FiZi and I got to play with Ten One Design’s Fling at CES 2011 for a bit. Ten One Design is also known for their styli for iPhone and iPad that trigger touches on capacitive touchscreens without having to use your fingers. They have converted this technology into a joystick interface called the Fling that attaches to the iPad’s screen with two small suction cups.
I played a few minutes of Meteor Blitz on one of the rep’s personal iPads. The joysticks felt amazingly smooth. The game was structured similar to Geometry Wars where the left stick controls ship movement and the right stick controls the direction of your lasers. As Ten One Design notes on their recent All About The Fling post, the Fling felt really great. Both FiZi and I said “Wow!” at some point – and not in reference to the seasoned MMORPG. FiZi ended up beating the level that he was on and getting an achievement while I was taking some video and talking to the rep, and the rep actually thanked FiZi for the achievement.

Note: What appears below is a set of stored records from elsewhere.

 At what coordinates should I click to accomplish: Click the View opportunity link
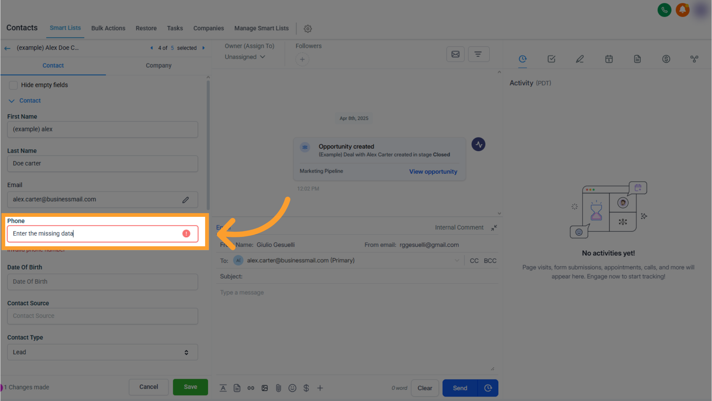(x=433, y=172)
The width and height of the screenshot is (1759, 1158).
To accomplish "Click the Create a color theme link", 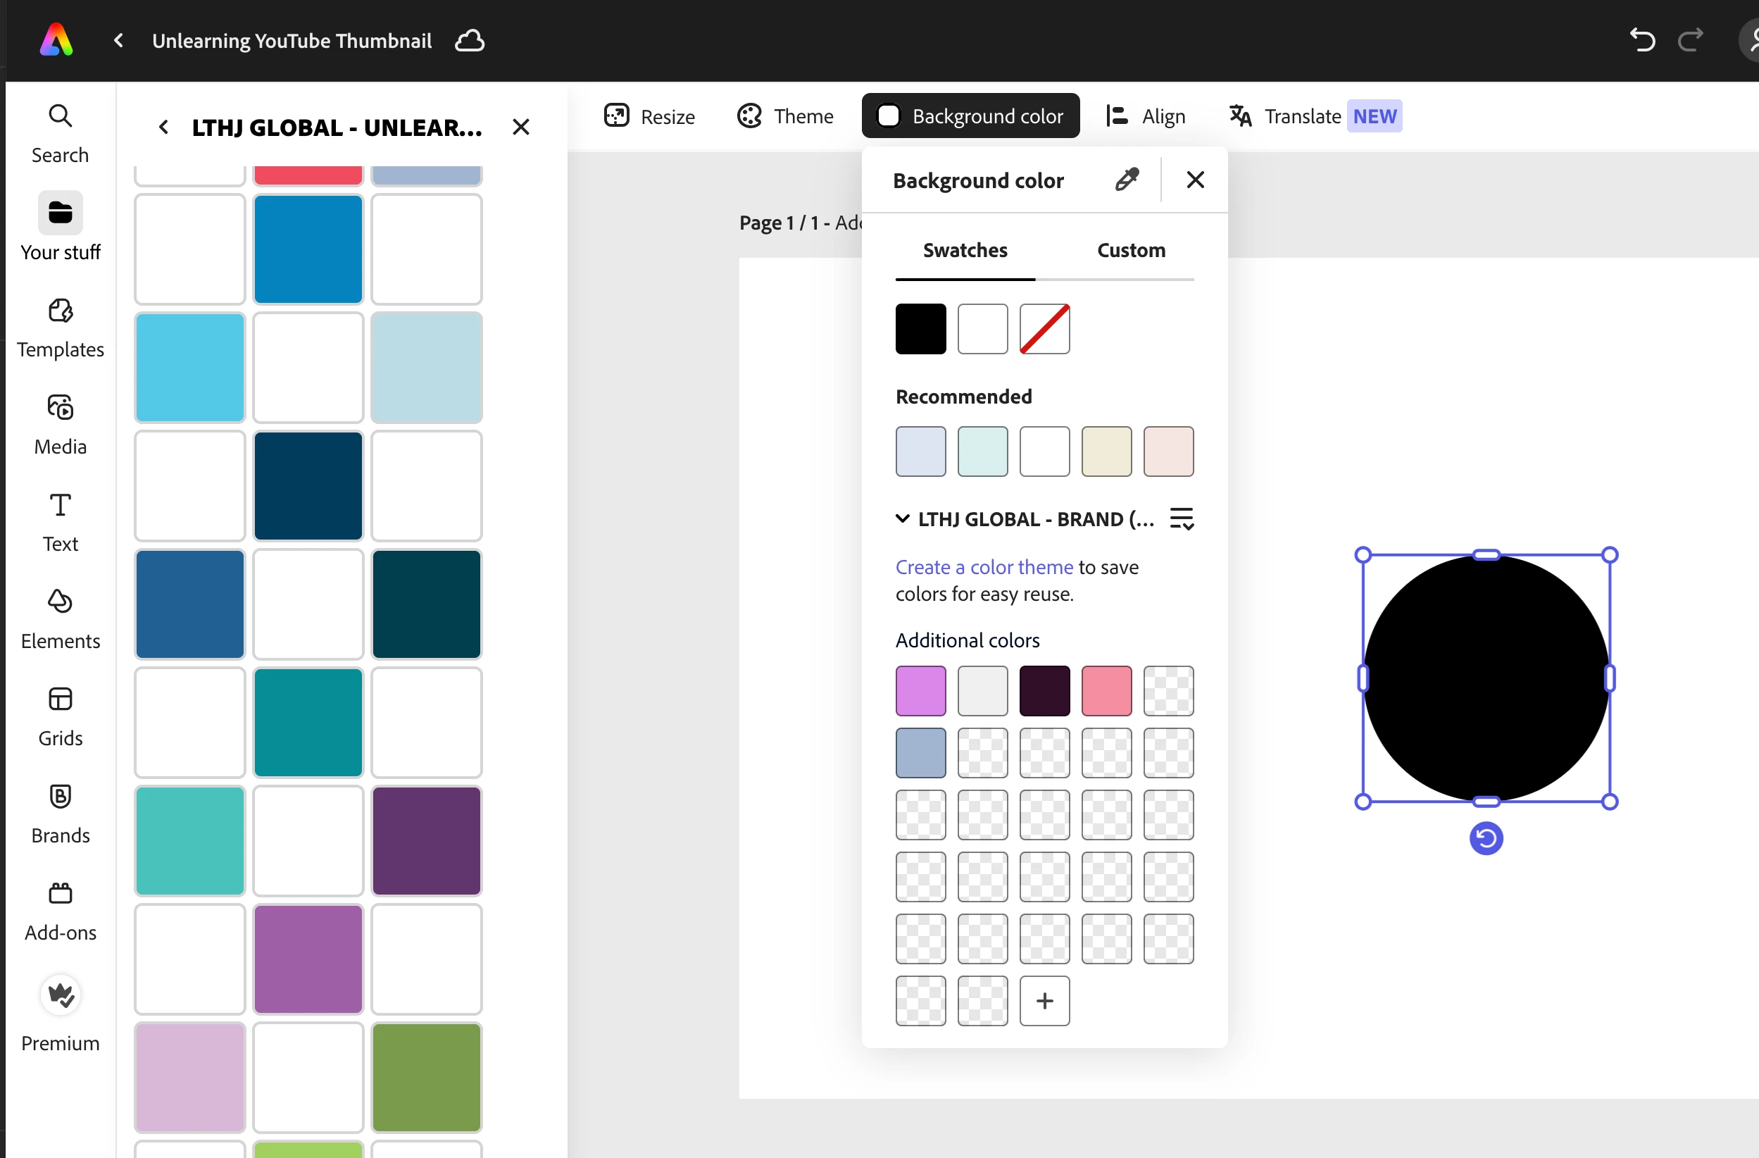I will click(x=984, y=567).
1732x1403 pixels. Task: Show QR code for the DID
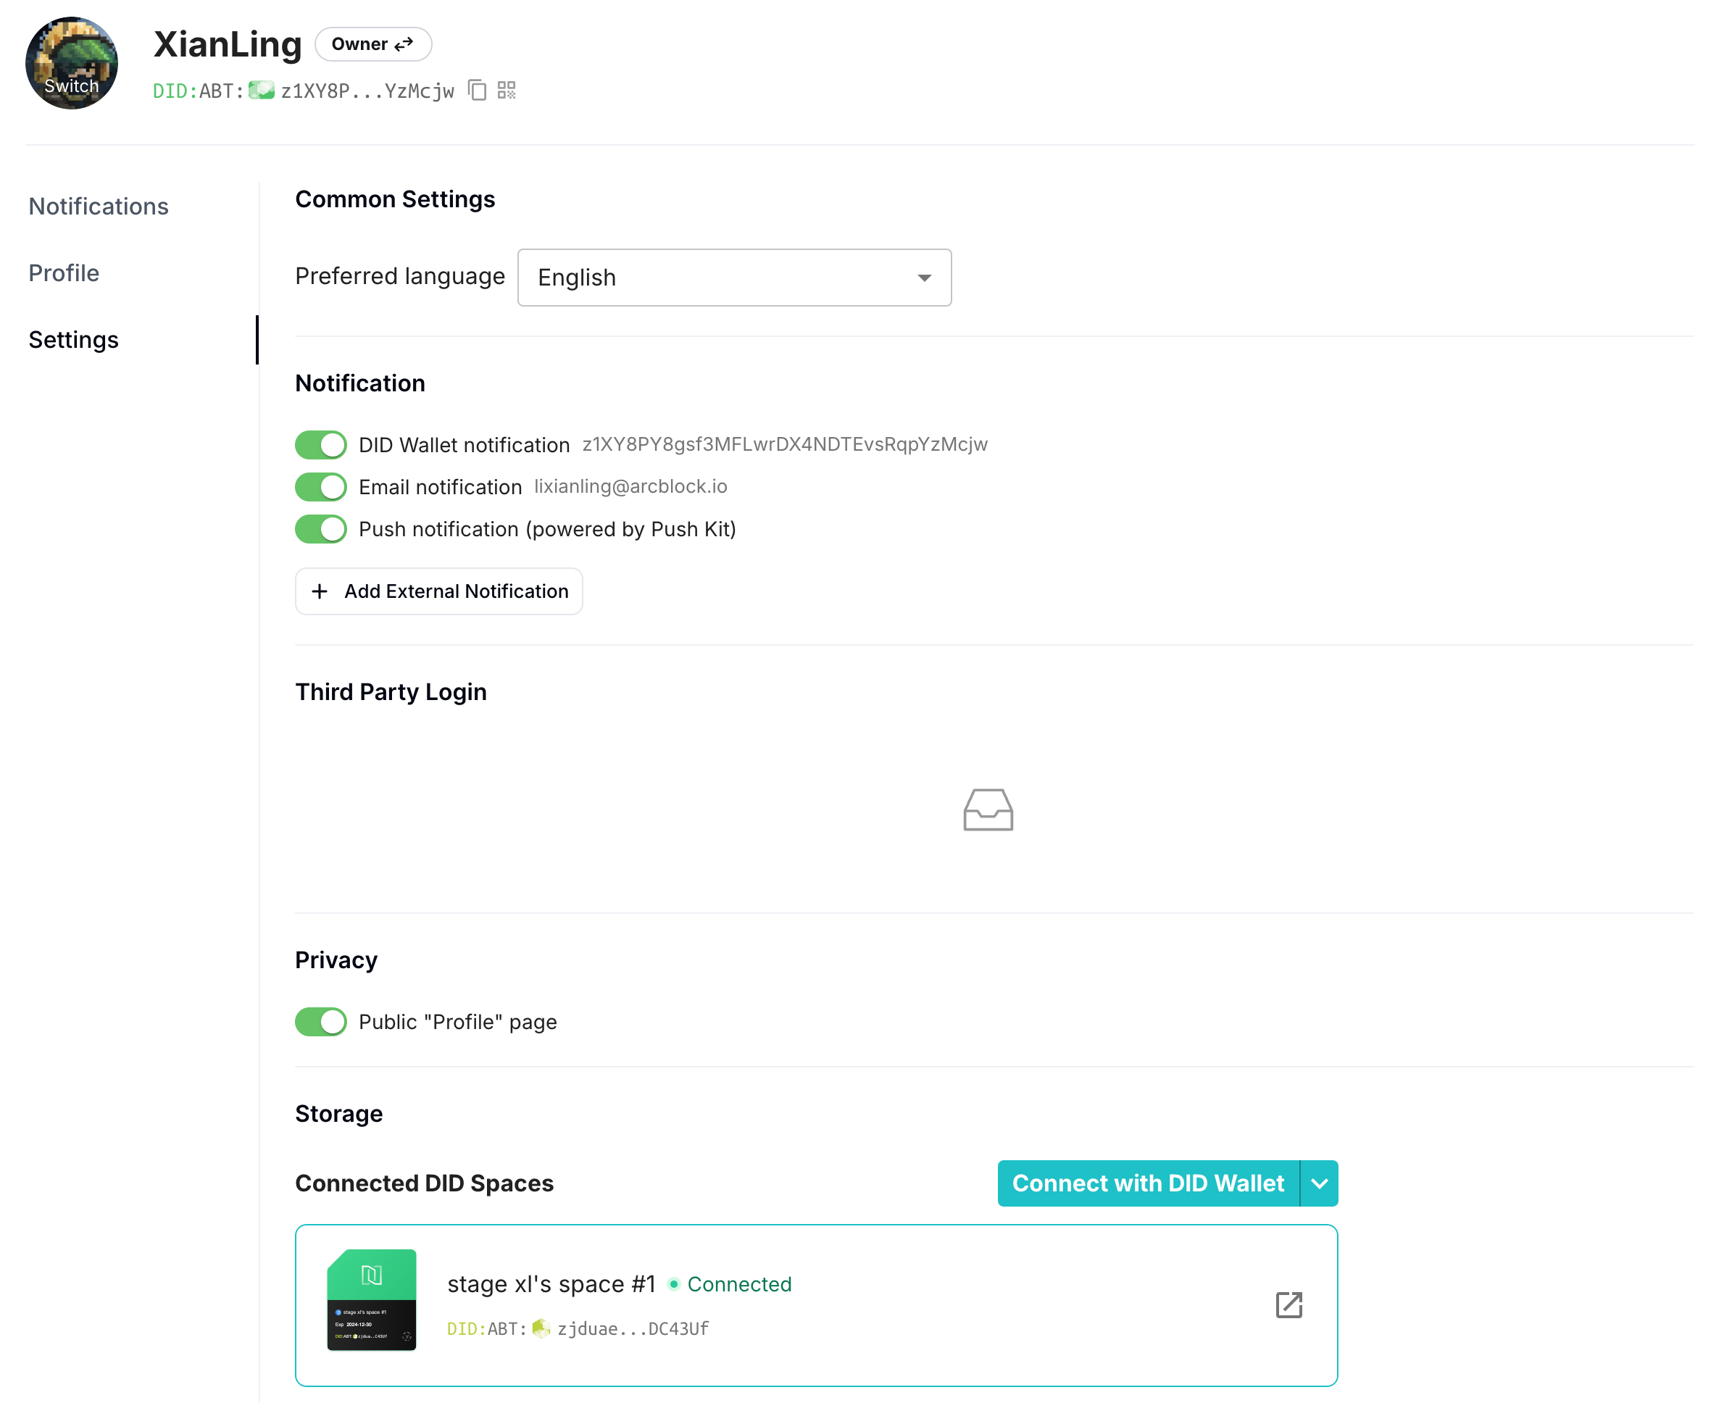507,91
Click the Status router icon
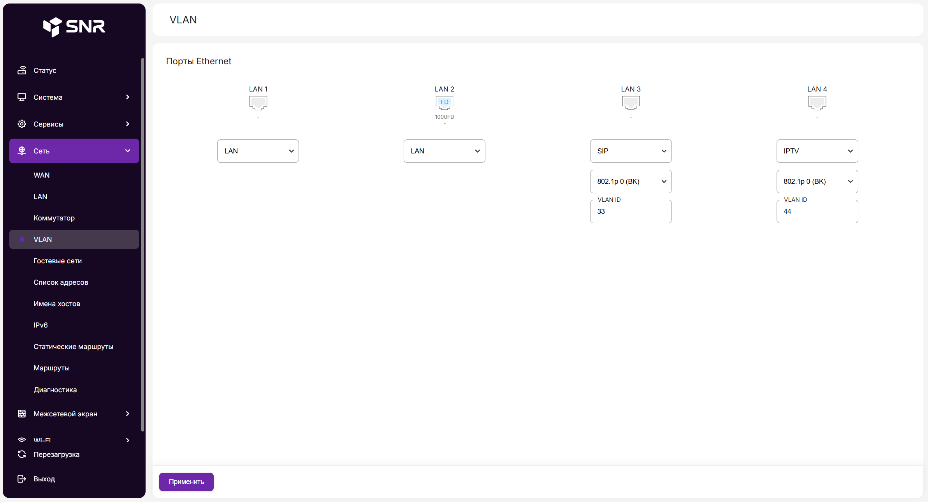The width and height of the screenshot is (928, 502). click(22, 70)
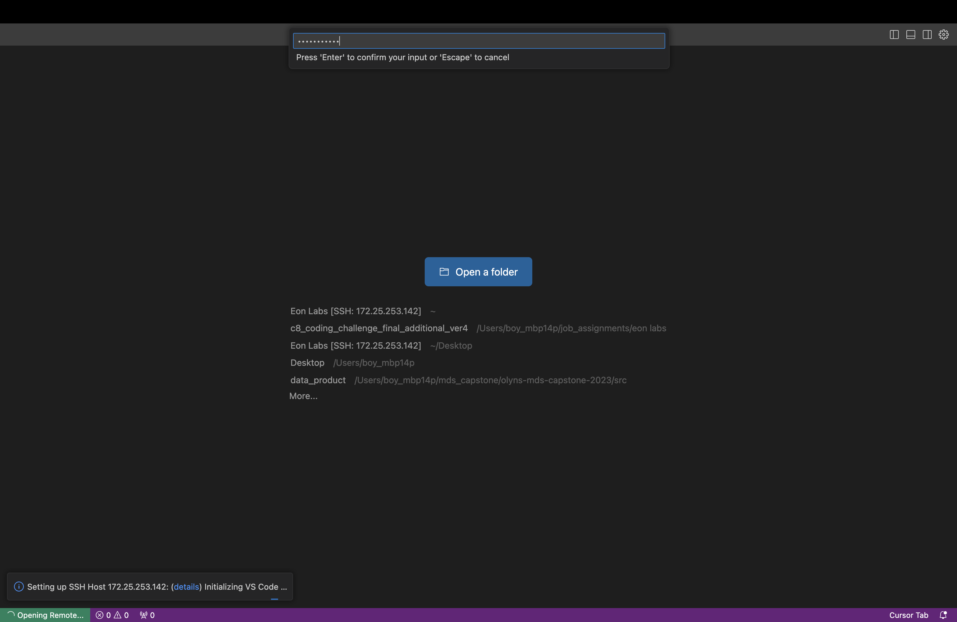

The Fling is retailing at $25, which is a hefty price on a game controller that usually needs a buddy for maximum gaming experience. The price is identical to the ThinkGeek JOYSTICK-IT, but the Fling looks much lighter and maybe less durable than the JOYSTICK-IT. I didn’t get to play around with a JOYSTICK-IT, so I’ll reserve judgement on which one is better until I get there. I can tell for sure that playing games like Meteor Blitz would feel much more natural on the more gamepad-like feel of the dual-Fling control scheme instead of the arcade joystick like the JOYSTICK-IT. In fact, I actually saw a video of the JOYSTICK-IT playing Geometry Wars with one stick, and the firing looked pretty awkward.
We also talked with the rep about future ideas like adding iPhone versions of the Fling and D-pads or buttons for hardcore retro lovers. He jokingly put the Fling on his iPhone and remarked that it would be way too big as one suction cup clearly was falling off – the joystick needs to be a minimum of 20mm away from the edge of the screen, and the Fling takes up a healthy percentage of the iPhone screen. We talked about some prototype A & B buttons and the rep said that they turned out sucking pretty bad, so I doubt that they will be manufacturing those buttons or the D-pad.
Gaming on the iPad is not something I ever took very seriously. I think it’s an excellent platform for turn-based strategy games, turn-based RPGs, board games, adventure games and of course the odd casual game. My biggest hang-up was the controls. I tried playing Mega Man on an iPhone 4 and that was a boat load of fail. I found with no tactile feedback of any kind it was hard to tell if I was actually dying because I missed a button press or because I suck at Mega Man (more than likely the latter but I’m a firm believer in blaming the former).
Before leaving for CES I read about the Fling off of Engadget and thought it was a cool idea. I actually came across the Ten One Design’s booth by chance on day one and liked the Fling so much I dragged Audio back on Day 3 so I could try it again. They gave me a demo and as Audio stated I was blown away. The action on the Fling was as smooth as any gamepad controller joystick and it honestly just felt right. There was zero friction from the iPad surface from what I could tell, and the spring resistance of the coiled plastic was just the right amount to where you could easily hold the stick in one place. With the good of course comes the bad. The price of $24.95 is pretty steep, and although you can buy two of them for $38, it’s still a serious investment for casual gaming. I hope adoption of this controller picks up with developers enough so Ten One can drop their price somewhere between $10-20 per Fling. I didn’t think to ask at the time but I certainly hope Ten One has taken into consideration the incoming flood of Android Tablets and will market this to both platforms. This simple controller could really make gaming on a tablet much more practical for those of us use to a controller and could hopefully allow for better games to be created with joystick controllers like the Fling in mind.
Ten One has already released developer guidelines at their website where you can find not only physical but digital specs on how big the Fling is and what its range of motion is. Ten One also has a ton of games out on App Store that the Fling is designed around and mention Across Age HD, the aforementioned Meteor Blitz, and Super Mega Worm on their own website, and is asking developers to incorporate Fling keywords onto their apps to increase app (and obviously Fling) exposure.